What is being asked: Rewrite the rows starting at the one containing "At what coordinates should I click to accomplish: Tap" and ending with the last row, substituting "location" for "coordinates" and leaving everything else unchanged. Leave the pictures out of your answer.

Recorded data:

* * * * * * * * *

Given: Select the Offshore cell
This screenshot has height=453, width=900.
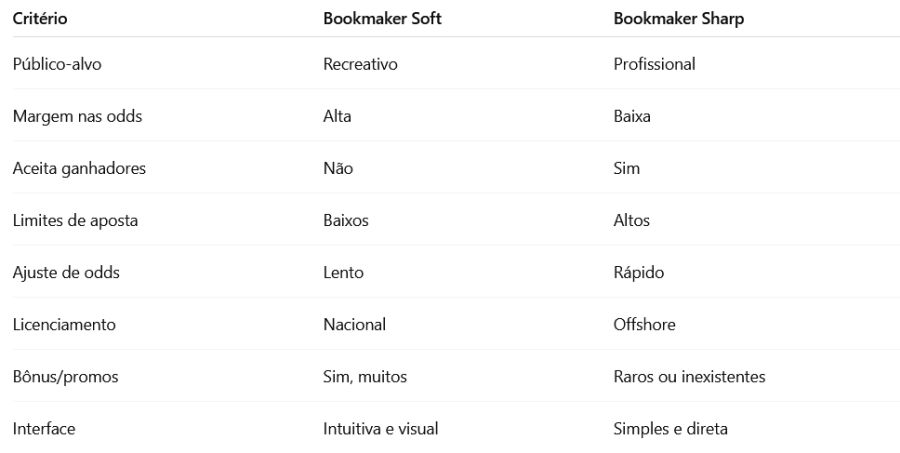Looking at the screenshot, I should coord(644,324).
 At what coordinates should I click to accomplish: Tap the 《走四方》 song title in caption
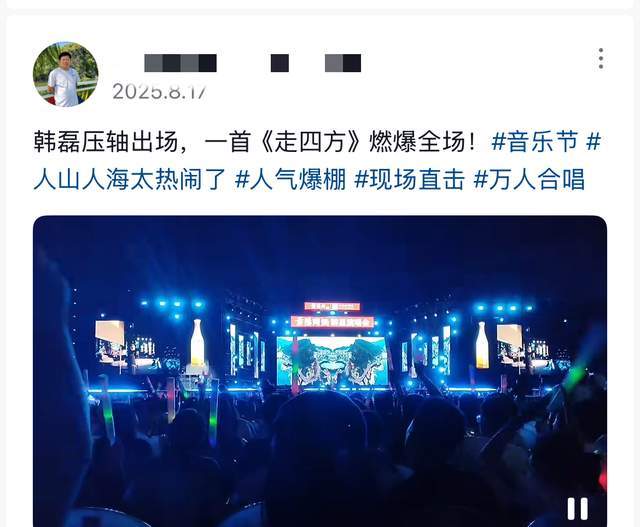[310, 142]
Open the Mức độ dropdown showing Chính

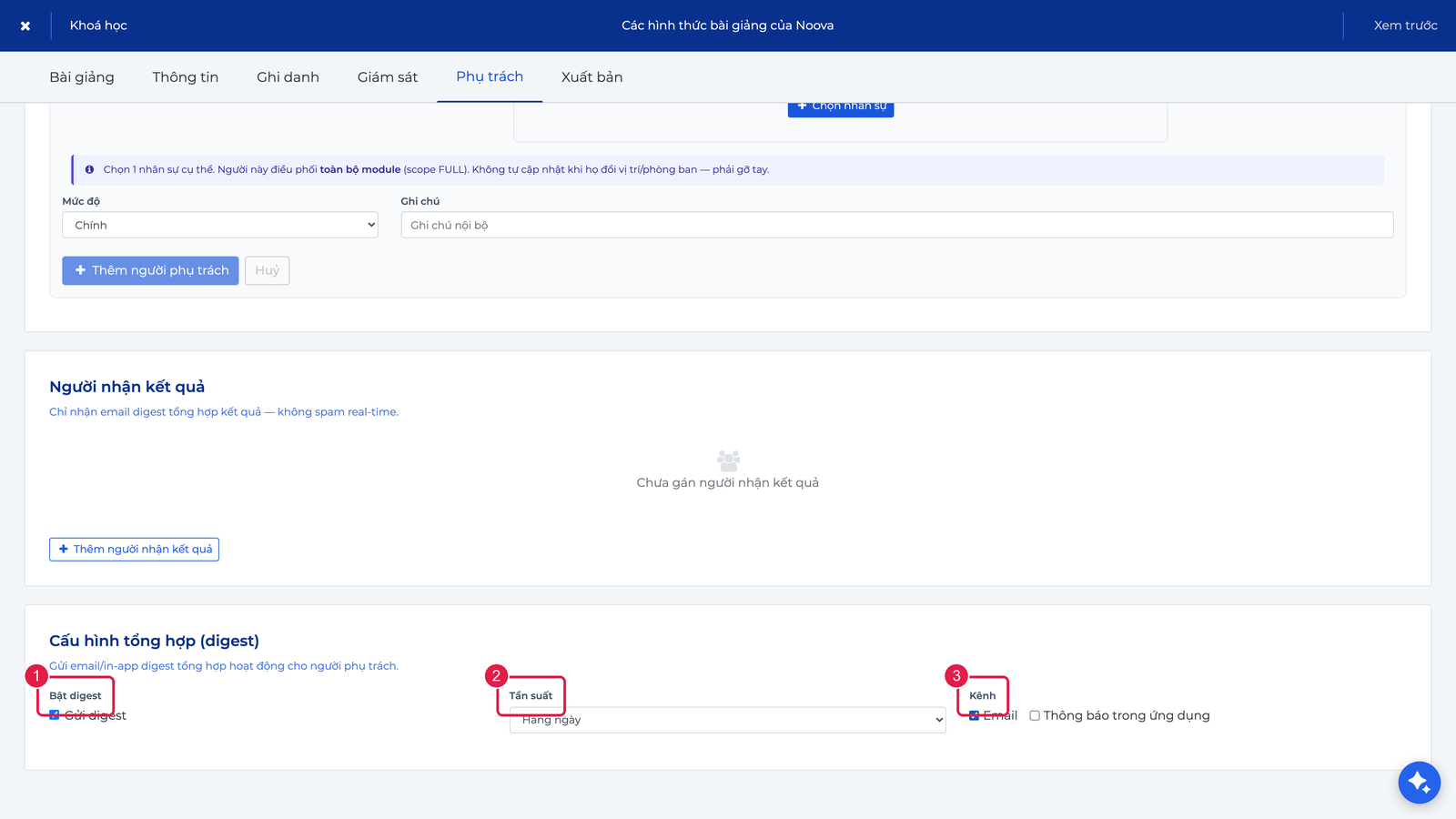[220, 225]
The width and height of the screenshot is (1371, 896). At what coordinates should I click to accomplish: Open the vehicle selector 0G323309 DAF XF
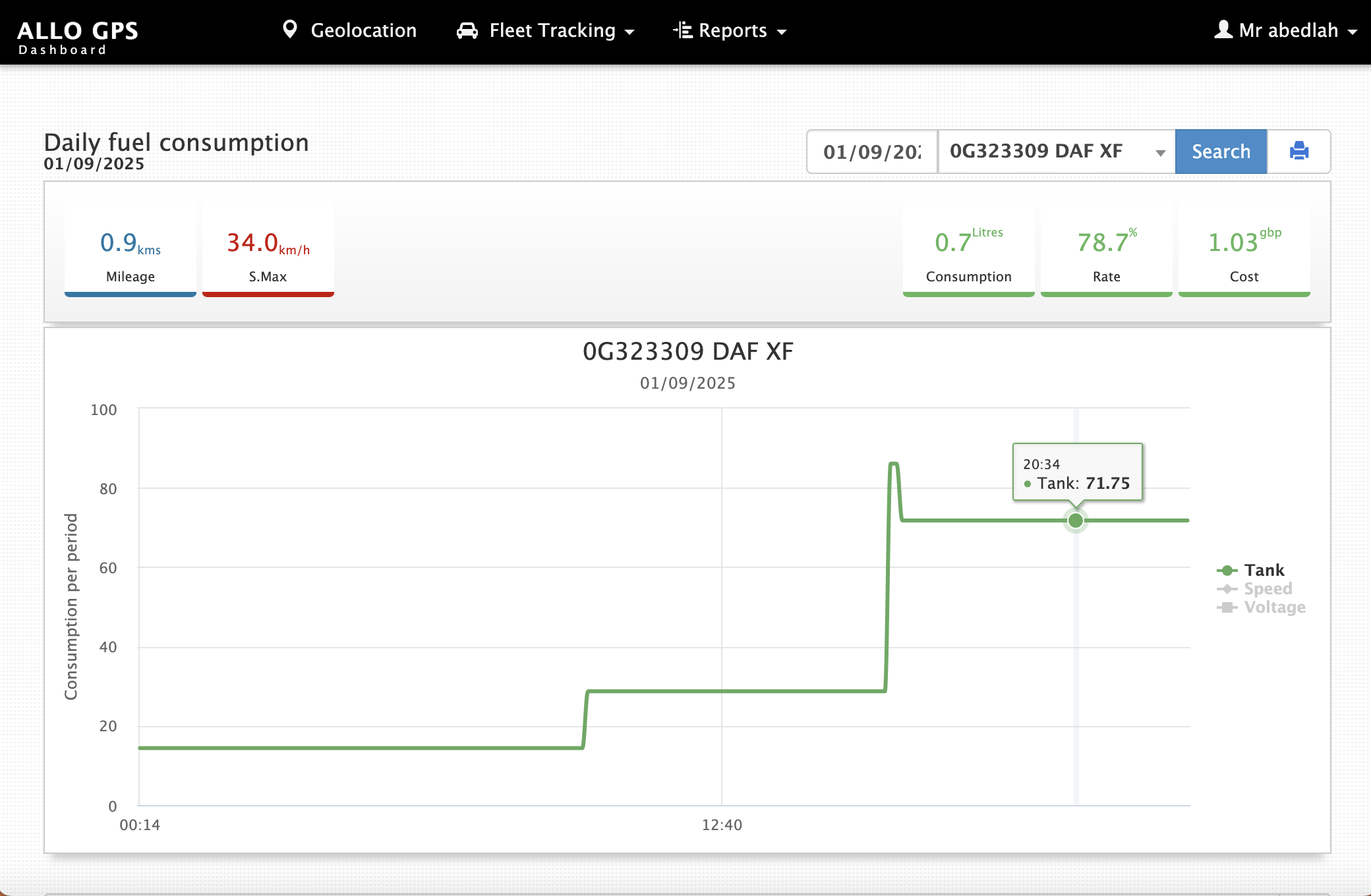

* * * * * * * * *

Result of this exercise:
 At what location should I click to accomplish: Tap the 《走四方》 song title in caption
[310, 142]
Open the Mức độ dropdown showing Chính

[220, 225]
The width and height of the screenshot is (1371, 896). At what location should I click to accomplish: Open the vehicle selector 0G323309 DAF XF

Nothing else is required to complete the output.